I’m a tad behind where I hoped to be in terms of getting these posts out.  Its been a bit  busy over the last ten days or so but headed into the Holiday weekend, a break in the schedule affords me the opportunity to “maybe” get caught up.

Of all of the industry sectors touched by health care reform, the two most dramatically impacted from an operating perspective are DME and home care  (see my earlier post on Medical Devices and DME).  Over the last two years, home care or home health has become the target for payment reform, principally due to MedPac’s reports to Congress and CMS on the rising profitability of the industry, the year-over-year growth in agencies and utilization, and the percentage growth in Medicare spending.  Justifiable or not, the Feds never like to see any sector perform well or grow rapidly whenever Medicare and Medicaid are the dominant payer sources.  To this end, health care reform, those elements focused on home health, focused-in on realigning the trends of growing utilization, Medicare spending, and rising profitability.

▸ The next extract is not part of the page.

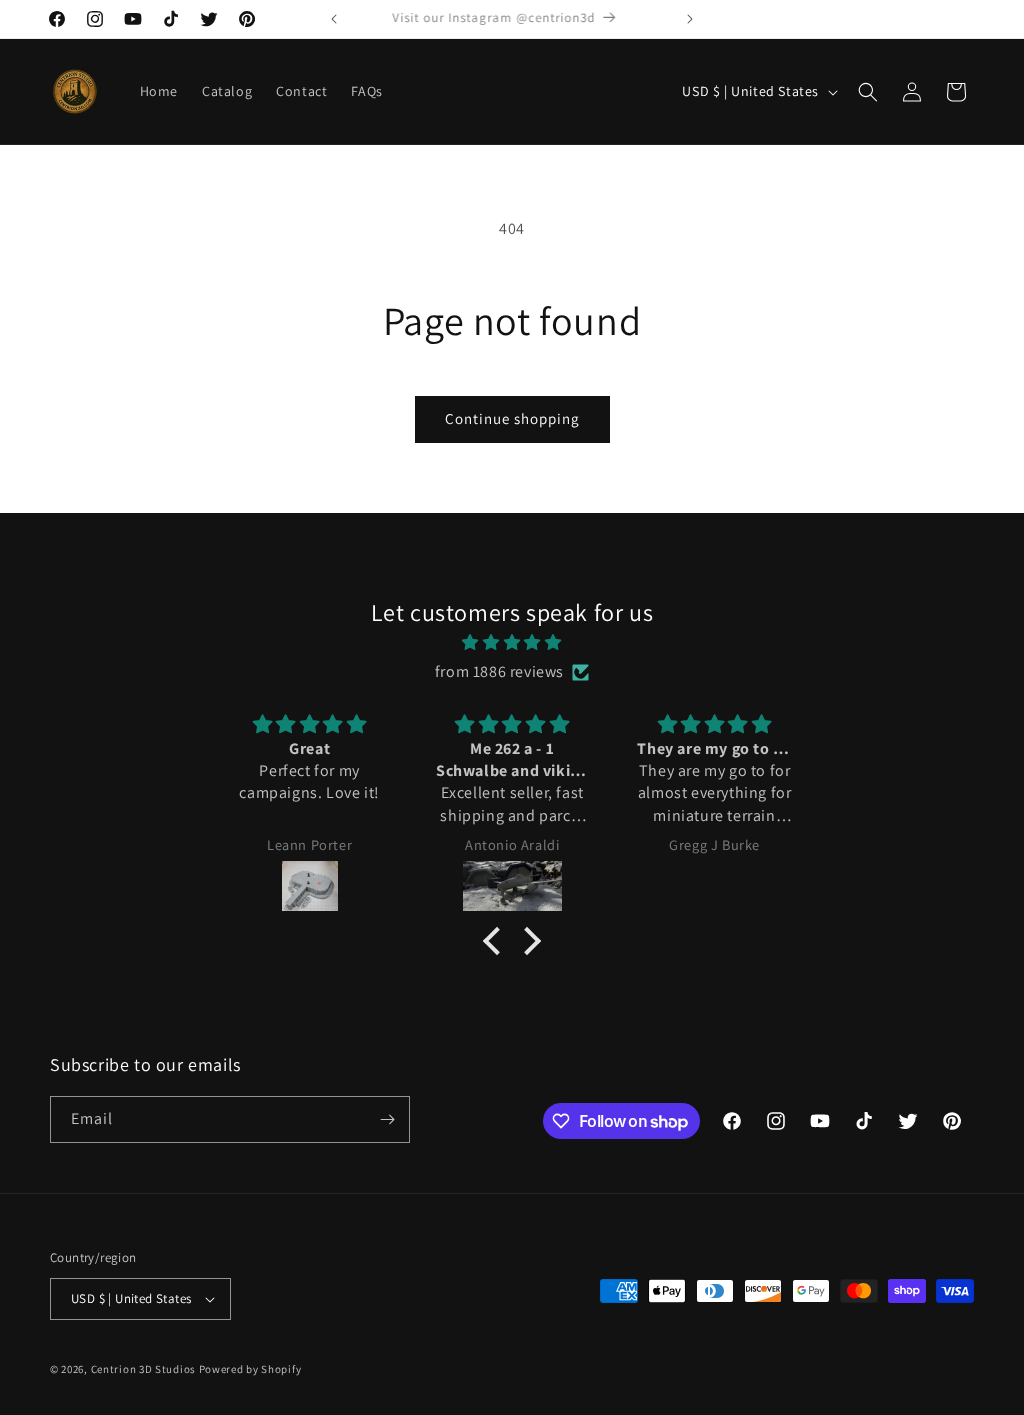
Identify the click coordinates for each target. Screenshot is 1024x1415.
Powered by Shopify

  • Beginning in 2011, cap outliers at 2.5% and impose a 10% outlier cap on individual agencies.  The cap per agency is 10% of anticipated current year revenues.
  • Reduce the market basket by 1% for fiscal years 2011, 2012, and 2013.
  • Incorporate a productivity adjustment factor (offset) to the market basket beginning in 2015 (anticipated 1% average reduction).
  • Rebase the PPS starting in 2014, fully phased in by 2017.  Rebasing is meant to take into account the costs of treating more severely ill patients as found typically in efficient, high performing agencies.  In so doing, the Secretary of HHS is charged to look at case mix, the number of visits per episode, the resources used in each visit, the cost of providing care, etc.  The Secretary is also supposed to analyze the differences between agencies such as those that are free-standing, non-profit,  and institution based (hospital typically).  The Bill does provide that the Secretary cannot reduce or adjust (reduction is what is intended) reimbursement by more than 3.5% per year.  MedPac is supposed to monitor this process and issue reports reflecting changes in utilization, changes in the number of agencies, changes in access, etc. NOTE: MedPac is the principal advocate for these changes so anticipate rebasing to mean “cuts” and MedPac to issue only favorable reports on the implications/outcomes of rebasing.
  • Develop a voluntary system that seeks to create a bundled payment for certain post-acute episodes of care (yet unspecified).  Under this system starting in 2013 and continuing for five years, CMS will pay one fee to hospitals, SNFs, physicians and home health agencies (as applicable) per a post-acute discharge, covering the care provided for  a period of up to five days prior to hospital admission through the period ending thirty days post hospital discharge. Participation in the program is “voluntary” and the Secretary is charged with providing an analysis of the program’s impact and effectiveness in creating efficiency and improving care coordination to Congress by January 1, 2016.  At such time, the Secretary shall also determine whether an expansion of the pilot is warranted. NOTE: In this pilot, the goal is to reduce costs nothing more.  Hospitals and physicians are the only potential winners here and for home health agencies, the implications (negative) primarily impact fee-standing, non-hospital affiliated agencies.
  • The Secretary is required to conduct a study and submit a report for possible legislative and administrative action on home health agency costs for providing care to low-income individuals, particularly those in under-served areas with high levels of disease complexity and/or disability.  Medicare may conduct a pilot program worth $500 million to provide incentives to agencies in certain under-served areas, to expand services to care for these “targeted” individuals.
  • 3% add-on for rural visits/episodes occurring during the period beginning April 1, 2010 and ending prior to January 1, 2016.
  • Establish a center for Medicare/Medicaid Innovation in CMS that would provide some funding opportunities to agencies that implement chronic care management programs for targeted individuals.
  • Require face-to-face encounter by the physician (or applicable extender such as NP, advance-practice nurse clinician, physician assistant) within a reasonable time-frame as determined by the Secretary.
  • Physician must keep open records and documentation of Medicare home health referrals.
  • Require that physicians participate in care plan certification.
  • Require background screening and credentialing of provider, suppliers, owners and managers and require compliance plans.  Also gives CMS the authority to place a moratorium on the creation of new agencies.
  • Establishes spousal impoverishment protection for home care eligibility under Medicaid.
  • Removes barriers for access for additional home health care under Home and Community Based waiver programs.
  • Implements the Community First Choice program under Medicaid, expanding access to home care services.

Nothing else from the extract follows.